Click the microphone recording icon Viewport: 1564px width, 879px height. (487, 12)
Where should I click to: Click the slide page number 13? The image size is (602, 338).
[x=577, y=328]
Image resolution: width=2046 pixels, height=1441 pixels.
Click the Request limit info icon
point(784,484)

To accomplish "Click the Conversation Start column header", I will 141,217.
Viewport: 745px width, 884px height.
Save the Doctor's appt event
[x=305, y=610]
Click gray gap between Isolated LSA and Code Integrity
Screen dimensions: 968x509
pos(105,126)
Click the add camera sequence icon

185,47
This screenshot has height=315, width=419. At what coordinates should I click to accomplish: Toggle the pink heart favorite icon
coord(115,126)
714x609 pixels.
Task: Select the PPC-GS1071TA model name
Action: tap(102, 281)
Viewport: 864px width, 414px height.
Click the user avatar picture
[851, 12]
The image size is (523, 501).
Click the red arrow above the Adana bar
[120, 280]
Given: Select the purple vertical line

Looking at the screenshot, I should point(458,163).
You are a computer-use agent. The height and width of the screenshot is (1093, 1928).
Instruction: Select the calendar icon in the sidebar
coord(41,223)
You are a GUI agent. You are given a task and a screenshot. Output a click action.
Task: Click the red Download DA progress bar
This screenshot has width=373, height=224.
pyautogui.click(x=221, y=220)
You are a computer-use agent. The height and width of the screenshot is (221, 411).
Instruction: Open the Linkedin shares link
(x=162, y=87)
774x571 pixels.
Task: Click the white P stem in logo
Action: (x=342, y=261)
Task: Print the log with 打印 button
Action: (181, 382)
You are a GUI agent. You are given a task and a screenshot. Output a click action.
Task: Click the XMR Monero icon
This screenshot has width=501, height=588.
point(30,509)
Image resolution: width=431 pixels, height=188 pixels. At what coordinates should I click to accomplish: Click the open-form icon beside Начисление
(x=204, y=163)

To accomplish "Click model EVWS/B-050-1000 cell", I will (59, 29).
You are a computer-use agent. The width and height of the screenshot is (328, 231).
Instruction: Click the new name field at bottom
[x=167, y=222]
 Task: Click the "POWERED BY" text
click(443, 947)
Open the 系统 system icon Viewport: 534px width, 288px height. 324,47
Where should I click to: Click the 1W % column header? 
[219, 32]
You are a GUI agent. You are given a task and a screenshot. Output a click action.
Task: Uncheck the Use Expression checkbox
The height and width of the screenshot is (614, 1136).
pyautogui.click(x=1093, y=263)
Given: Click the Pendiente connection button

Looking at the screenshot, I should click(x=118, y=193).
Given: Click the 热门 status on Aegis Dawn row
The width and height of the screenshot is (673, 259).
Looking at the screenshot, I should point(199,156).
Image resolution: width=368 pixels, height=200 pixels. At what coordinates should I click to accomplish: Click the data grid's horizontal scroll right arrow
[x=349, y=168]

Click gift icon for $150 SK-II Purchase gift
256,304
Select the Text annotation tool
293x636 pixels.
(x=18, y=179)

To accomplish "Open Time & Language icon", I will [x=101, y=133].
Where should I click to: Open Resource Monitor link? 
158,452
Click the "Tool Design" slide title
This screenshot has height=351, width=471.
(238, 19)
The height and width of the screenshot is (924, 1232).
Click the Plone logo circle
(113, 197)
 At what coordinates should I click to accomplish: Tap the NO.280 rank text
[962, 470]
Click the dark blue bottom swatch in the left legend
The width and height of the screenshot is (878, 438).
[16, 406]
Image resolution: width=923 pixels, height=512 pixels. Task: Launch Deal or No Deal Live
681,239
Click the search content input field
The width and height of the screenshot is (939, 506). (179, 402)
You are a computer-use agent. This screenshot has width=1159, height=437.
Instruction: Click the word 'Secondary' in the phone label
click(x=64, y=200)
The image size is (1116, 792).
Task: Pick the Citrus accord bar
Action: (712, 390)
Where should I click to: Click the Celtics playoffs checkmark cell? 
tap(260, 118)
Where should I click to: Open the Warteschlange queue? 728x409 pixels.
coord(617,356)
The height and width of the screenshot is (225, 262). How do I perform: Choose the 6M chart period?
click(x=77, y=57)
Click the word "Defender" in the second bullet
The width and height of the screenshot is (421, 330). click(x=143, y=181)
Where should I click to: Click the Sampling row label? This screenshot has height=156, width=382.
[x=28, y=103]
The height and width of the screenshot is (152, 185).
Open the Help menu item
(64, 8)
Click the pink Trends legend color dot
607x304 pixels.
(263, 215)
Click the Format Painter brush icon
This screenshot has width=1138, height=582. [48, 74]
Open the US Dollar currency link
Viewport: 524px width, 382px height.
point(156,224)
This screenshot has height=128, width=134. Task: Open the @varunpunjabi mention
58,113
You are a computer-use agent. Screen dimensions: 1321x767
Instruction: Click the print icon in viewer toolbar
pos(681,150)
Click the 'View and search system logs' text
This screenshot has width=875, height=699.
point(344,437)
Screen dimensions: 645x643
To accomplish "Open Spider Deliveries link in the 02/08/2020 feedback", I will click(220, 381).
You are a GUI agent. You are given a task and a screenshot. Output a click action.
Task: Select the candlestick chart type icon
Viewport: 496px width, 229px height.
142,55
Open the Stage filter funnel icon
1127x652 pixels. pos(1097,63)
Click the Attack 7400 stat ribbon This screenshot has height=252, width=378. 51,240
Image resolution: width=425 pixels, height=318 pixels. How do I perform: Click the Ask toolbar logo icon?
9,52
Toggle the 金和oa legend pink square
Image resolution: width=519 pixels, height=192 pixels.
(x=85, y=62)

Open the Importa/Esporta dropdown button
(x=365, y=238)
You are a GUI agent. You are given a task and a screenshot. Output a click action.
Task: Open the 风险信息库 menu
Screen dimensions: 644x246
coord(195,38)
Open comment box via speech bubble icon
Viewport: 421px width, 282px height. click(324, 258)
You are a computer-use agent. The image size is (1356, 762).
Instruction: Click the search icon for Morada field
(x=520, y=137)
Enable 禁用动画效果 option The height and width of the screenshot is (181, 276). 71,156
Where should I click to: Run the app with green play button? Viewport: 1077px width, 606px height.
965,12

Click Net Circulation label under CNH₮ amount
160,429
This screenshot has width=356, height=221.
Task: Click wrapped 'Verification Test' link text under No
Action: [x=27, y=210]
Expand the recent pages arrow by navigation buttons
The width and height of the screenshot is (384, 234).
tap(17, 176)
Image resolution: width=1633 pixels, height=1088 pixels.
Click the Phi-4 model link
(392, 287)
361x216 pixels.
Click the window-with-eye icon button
----
Pull out every line of the records above that contains the string "slide", and copy each one.

- [FINISHED EXERCISE]
Where should I click to: Click the slide page number 13? The image size is (602, 338).
Click the "Tool Design" slide title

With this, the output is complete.